Task to complete -
From the first line to the last, write out the data below exactly.

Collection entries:
···

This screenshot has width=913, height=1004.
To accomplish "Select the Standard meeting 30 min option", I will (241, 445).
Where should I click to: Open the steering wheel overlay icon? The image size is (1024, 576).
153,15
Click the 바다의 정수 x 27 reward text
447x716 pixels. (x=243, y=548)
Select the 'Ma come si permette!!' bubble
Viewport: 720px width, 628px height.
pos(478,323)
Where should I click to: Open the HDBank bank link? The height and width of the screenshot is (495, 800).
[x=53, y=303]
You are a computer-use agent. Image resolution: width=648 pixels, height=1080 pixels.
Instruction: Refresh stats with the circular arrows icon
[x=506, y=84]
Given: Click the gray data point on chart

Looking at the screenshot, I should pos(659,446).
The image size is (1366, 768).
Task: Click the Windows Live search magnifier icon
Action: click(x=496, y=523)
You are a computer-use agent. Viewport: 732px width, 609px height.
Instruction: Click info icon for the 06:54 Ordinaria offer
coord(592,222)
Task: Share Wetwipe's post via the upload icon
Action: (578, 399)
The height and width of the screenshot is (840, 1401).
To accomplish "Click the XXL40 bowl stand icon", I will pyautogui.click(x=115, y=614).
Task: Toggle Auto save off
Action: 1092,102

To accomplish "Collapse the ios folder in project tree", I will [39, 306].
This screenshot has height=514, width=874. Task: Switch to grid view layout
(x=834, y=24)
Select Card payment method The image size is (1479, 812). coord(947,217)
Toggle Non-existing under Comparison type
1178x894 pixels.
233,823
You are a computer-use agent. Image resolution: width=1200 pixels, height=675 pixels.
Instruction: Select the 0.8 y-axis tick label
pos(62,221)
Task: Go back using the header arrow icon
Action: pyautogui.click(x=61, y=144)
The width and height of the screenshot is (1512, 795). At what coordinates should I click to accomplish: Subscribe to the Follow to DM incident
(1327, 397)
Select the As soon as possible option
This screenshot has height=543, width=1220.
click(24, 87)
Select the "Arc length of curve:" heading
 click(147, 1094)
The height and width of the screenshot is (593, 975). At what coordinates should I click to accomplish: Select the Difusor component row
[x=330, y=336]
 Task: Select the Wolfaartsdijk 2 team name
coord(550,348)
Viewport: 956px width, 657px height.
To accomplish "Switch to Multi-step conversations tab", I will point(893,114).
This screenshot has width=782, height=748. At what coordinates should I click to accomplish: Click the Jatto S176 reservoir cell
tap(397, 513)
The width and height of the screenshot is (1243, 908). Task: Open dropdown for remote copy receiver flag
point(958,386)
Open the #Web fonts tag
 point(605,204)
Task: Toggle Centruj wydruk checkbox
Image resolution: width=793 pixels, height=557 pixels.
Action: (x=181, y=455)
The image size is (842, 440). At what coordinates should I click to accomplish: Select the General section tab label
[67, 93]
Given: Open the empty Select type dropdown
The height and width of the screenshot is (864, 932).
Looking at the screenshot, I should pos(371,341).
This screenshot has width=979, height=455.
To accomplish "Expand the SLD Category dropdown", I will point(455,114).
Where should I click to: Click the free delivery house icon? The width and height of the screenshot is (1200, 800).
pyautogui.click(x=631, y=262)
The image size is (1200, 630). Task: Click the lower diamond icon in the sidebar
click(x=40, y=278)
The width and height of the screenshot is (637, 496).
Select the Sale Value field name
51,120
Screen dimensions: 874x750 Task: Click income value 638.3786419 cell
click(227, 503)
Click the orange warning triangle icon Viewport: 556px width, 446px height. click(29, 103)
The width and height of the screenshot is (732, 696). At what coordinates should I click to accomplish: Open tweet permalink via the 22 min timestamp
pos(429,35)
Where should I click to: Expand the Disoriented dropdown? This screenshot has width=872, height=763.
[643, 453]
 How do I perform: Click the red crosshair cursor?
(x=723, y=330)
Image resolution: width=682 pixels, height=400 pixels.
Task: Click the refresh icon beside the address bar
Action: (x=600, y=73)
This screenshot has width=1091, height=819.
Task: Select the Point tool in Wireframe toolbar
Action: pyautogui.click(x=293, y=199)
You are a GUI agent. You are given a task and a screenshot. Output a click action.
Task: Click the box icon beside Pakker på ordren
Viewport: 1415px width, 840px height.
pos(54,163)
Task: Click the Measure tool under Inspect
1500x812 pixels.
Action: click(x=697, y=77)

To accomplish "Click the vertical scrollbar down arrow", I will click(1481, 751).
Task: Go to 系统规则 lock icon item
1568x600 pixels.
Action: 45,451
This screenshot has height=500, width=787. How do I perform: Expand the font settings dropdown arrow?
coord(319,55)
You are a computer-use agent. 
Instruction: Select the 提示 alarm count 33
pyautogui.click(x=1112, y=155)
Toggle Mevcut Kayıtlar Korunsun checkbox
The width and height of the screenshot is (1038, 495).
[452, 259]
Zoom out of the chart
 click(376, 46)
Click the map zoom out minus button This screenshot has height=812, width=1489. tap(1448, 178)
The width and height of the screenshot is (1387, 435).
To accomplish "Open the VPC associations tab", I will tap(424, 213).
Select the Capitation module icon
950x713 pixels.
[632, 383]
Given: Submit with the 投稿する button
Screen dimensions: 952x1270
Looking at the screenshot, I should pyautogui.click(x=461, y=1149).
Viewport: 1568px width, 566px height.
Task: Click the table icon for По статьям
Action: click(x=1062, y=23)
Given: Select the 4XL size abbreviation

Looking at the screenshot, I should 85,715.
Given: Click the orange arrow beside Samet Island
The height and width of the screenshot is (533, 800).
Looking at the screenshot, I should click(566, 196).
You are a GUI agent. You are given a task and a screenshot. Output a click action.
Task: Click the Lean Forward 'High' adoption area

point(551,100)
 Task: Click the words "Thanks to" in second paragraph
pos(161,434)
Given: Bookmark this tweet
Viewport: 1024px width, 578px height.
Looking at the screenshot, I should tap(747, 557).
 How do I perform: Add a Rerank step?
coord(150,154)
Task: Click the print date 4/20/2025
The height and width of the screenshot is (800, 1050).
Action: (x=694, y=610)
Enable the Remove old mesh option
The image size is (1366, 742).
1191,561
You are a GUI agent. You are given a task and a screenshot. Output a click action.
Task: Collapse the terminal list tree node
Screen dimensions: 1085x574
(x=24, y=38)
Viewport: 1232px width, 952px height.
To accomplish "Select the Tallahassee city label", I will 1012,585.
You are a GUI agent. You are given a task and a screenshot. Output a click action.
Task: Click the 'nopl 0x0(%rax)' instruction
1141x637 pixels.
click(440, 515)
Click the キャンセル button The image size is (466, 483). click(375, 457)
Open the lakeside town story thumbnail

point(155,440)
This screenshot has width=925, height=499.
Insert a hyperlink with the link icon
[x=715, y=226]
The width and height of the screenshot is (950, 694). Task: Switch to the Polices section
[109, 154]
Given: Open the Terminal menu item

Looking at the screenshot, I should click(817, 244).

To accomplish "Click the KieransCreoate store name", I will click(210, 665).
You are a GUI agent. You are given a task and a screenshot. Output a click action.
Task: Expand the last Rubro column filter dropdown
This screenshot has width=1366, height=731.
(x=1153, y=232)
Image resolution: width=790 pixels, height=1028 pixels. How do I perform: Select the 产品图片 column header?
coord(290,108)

···

Response to the exercise -
This screenshot has width=913, height=1004.
To accomplish "Select the Standard meeting 30 min option", I will (241, 445).
Where should I click to: Open the steering wheel overlay icon? The image size is (1024, 576).
153,15
Click the 바다의 정수 x 27 reward text
447x716 pixels. (x=243, y=548)
Select the 'Ma come si permette!!' bubble
Viewport: 720px width, 628px height.
pos(478,323)
Where should I click to: Open the HDBank bank link? The height and width of the screenshot is (495, 800).
[x=53, y=303]
You are a computer-use agent. Image resolution: width=648 pixels, height=1080 pixels.
Instruction: Refresh stats with the circular arrows icon
[x=506, y=84]
Given: Click the gray data point on chart

Looking at the screenshot, I should pos(659,446).
The image size is (1366, 768).
Task: Click the Windows Live search magnifier icon
Action: click(x=496, y=523)
You are a computer-use agent. Viewport: 732px width, 609px height.
Instruction: Click info icon for the 06:54 Ordinaria offer
coord(592,222)
Task: Share Wetwipe's post via the upload icon
Action: (578, 399)
The height and width of the screenshot is (840, 1401).
To accomplish "Click the XXL40 bowl stand icon", I will pyautogui.click(x=115, y=614).
Task: Toggle Auto save off
Action: 1092,102

To accomplish "Collapse the ios folder in project tree", I will [39, 306].
This screenshot has height=514, width=874. Task: Switch to grid view layout
(x=834, y=24)
Select Card payment method The image size is (1479, 812). coord(947,217)
Toggle Non-existing under Comparison type
1178x894 pixels.
233,823
You are a computer-use agent. Image resolution: width=1200 pixels, height=675 pixels.
Instruction: Select the 0.8 y-axis tick label
pos(62,221)
Task: Go back using the header arrow icon
Action: pyautogui.click(x=61, y=144)
The width and height of the screenshot is (1512, 795). At what coordinates should I click to accomplish: Subscribe to the Follow to DM incident
(1327, 397)
Select the As soon as possible option
This screenshot has height=543, width=1220.
click(24, 87)
Select the "Arc length of curve:" heading
 click(147, 1094)
The height and width of the screenshot is (593, 975). At what coordinates should I click to accomplish: Select the Difusor component row
[x=330, y=336]
 Task: Select the Wolfaartsdijk 2 team name
coord(550,348)
Viewport: 956px width, 657px height.
To accomplish "Switch to Multi-step conversations tab", I will point(893,114).
This screenshot has width=782, height=748. At what coordinates should I click to accomplish: Click the Jatto S176 reservoir cell
tap(397, 513)
The width and height of the screenshot is (1243, 908). Task: Open dropdown for remote copy receiver flag
point(958,386)
Open the #Web fonts tag
 point(605,204)
Task: Toggle Centruj wydruk checkbox
Image resolution: width=793 pixels, height=557 pixels.
Action: (x=181, y=455)
The image size is (842, 440). At what coordinates should I click to accomplish: Select the General section tab label
[67, 93]
Given: Open the empty Select type dropdown
The height and width of the screenshot is (864, 932).
Looking at the screenshot, I should pos(371,341).
This screenshot has width=979, height=455.
To accomplish "Expand the SLD Category dropdown", I will point(455,114).
Where should I click to: Click the free delivery house icon? The width and height of the screenshot is (1200, 800).
pyautogui.click(x=631, y=262)
The image size is (1200, 630). Task: Click the lower diamond icon in the sidebar
click(x=40, y=278)
The width and height of the screenshot is (637, 496).
Select the Sale Value field name
51,120
Screen dimensions: 874x750 Task: Click income value 638.3786419 cell
click(227, 503)
Click the orange warning triangle icon Viewport: 556px width, 446px height. click(29, 103)
The width and height of the screenshot is (732, 696). At what coordinates should I click to accomplish: Open tweet permalink via the 22 min timestamp
pos(429,35)
Where should I click to: Expand the Disoriented dropdown? This screenshot has width=872, height=763.
[643, 453]
 How do I perform: Click the red crosshair cursor?
(x=723, y=330)
Image resolution: width=682 pixels, height=400 pixels.
Task: Click the refresh icon beside the address bar
Action: (x=600, y=73)
This screenshot has width=1091, height=819.
Task: Select the Point tool in Wireframe toolbar
Action: pyautogui.click(x=293, y=199)
You are a GUI agent. You are given a task and a screenshot. Output a click action.
Task: Click the box icon beside Pakker på ordren
Viewport: 1415px width, 840px height.
pos(54,163)
Task: Click the Measure tool under Inspect
1500x812 pixels.
Action: click(x=697, y=77)

To accomplish "Click the vertical scrollbar down arrow", I will click(1481, 751).
Task: Go to 系统规则 lock icon item
1568x600 pixels.
Action: 45,451
This screenshot has height=500, width=787. How do I perform: Expand the font settings dropdown arrow?
coord(319,55)
You are a computer-use agent. 
Instruction: Select the 提示 alarm count 33
pyautogui.click(x=1112, y=155)
Toggle Mevcut Kayıtlar Korunsun checkbox
The width and height of the screenshot is (1038, 495).
[452, 259]
Zoom out of the chart
 click(376, 46)
Click the map zoom out minus button This screenshot has height=812, width=1489. tap(1448, 178)
The width and height of the screenshot is (1387, 435).
To accomplish "Open the VPC associations tab", I will tap(424, 213).
Select the Capitation module icon
950x713 pixels.
[632, 383]
Given: Submit with the 投稿する button
Screen dimensions: 952x1270
Looking at the screenshot, I should pyautogui.click(x=461, y=1149).
Viewport: 1568px width, 566px height.
Task: Click the table icon for По статьям
Action: click(x=1062, y=23)
Given: Select the 4XL size abbreviation

Looking at the screenshot, I should 85,715.
Given: Click the orange arrow beside Samet Island
The height and width of the screenshot is (533, 800).
Looking at the screenshot, I should click(566, 196).
You are a GUI agent. You are given a task and a screenshot. Output a click action.
Task: Click the Lean Forward 'High' adoption area

point(551,100)
 Task: Click the words "Thanks to" in second paragraph
pos(161,434)
Given: Bookmark this tweet
Viewport: 1024px width, 578px height.
Looking at the screenshot, I should tap(747, 557).
 How do I perform: Add a Rerank step?
coord(150,154)
Task: Click the print date 4/20/2025
The height and width of the screenshot is (800, 1050).
Action: (x=694, y=610)
Enable the Remove old mesh option
The image size is (1366, 742).
1191,561
You are a GUI agent. You are given a task and a screenshot. Output a click action.
Task: Collapse the terminal list tree node
Screen dimensions: 1085x574
(x=24, y=38)
Viewport: 1232px width, 952px height.
To accomplish "Select the Tallahassee city label", I will 1012,585.
You are a GUI agent. You are given a task and a screenshot. Output a click action.
Task: Click the 'nopl 0x0(%rax)' instruction
1141x637 pixels.
click(440, 515)
Click the キャンセル button The image size is (466, 483). click(375, 457)
Open the lakeside town story thumbnail

point(155,440)
This screenshot has width=925, height=499.
Insert a hyperlink with the link icon
[x=715, y=226]
The width and height of the screenshot is (950, 694). Task: Switch to the Polices section
[109, 154]
Given: Open the Terminal menu item

Looking at the screenshot, I should click(817, 244).

To accomplish "Click the KieransCreoate store name", I will click(210, 665).
You are a GUI agent. You are given a task and a screenshot. Output a click action.
Task: Expand the last Rubro column filter dropdown
This screenshot has width=1366, height=731.
(x=1153, y=232)
Image resolution: width=790 pixels, height=1028 pixels. How do I perform: Select the 产品图片 column header?
coord(290,108)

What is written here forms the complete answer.